Under Pharmac's proposal, there will be nine criteria patients will need to meet to qualify for either treatment.
"The main key thing being that the person has locally advanced or metastatic unresectable non-small cell lung cancer, because there's two different types of lung cancer and these products only work for the non-small lung cancer.
"And where they are in their treatment pathways - have they already had chemotherapy or not? If they've already had chemotherapy they can have Tecentriq; if they haven't had chemotherapy, they can have Keytruda."
If approved, funding for the two treatments will start on 1 April. But despite a years-long push to get better cancer drugs - particularly Keytruda - there's one more hurdle to jump. Pharmac is seeking feedback from the public and healthcare sectors just to make sure they've got the right drugs and set fair eligibility criteria.
"People can come back and tell us that they think we've got it wrong," Williams said.
"We've had that happen in the past.
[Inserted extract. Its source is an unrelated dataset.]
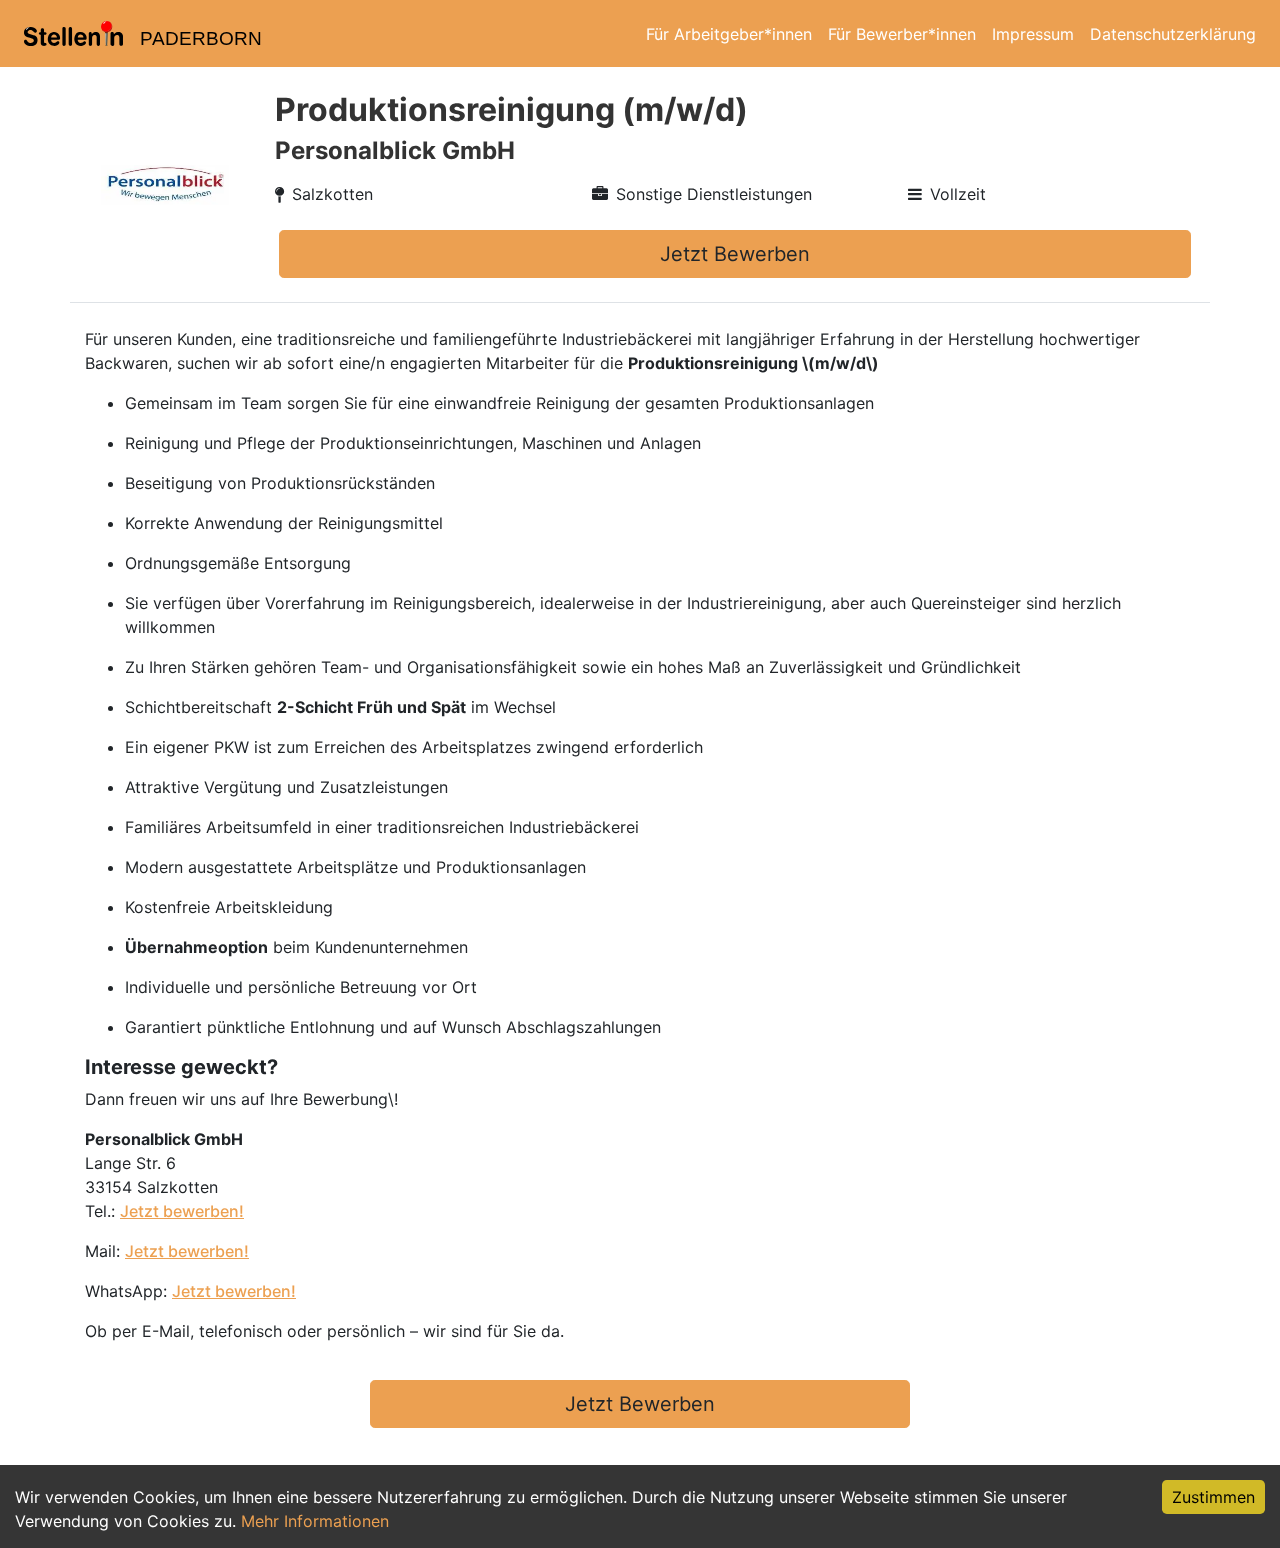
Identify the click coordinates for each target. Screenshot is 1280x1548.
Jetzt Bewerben (735, 254)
It's not very common, but we've had it where we go out with a particular treatment for a particular disease, and people come back and say, 'We don't actually want that one - we want something else'."
Williams said Pharmac is also aware the health system is already stretched.
"[They are] delivered by intravenous injection in hospital - so that means more people sitting in chairs, nurses to help them with that, and doctors' appointments and impact on hospital pharmacy services.
"We've costed all of that out and we've been working really closely with Te Aho o Te Kahu (Cancer Control Agency) and Te Whatu Ora to help them to do their resource planning so they're ready to deliver this."
Consultation is open until 24 January, and Pharmac's decision-makers will make a final call in February.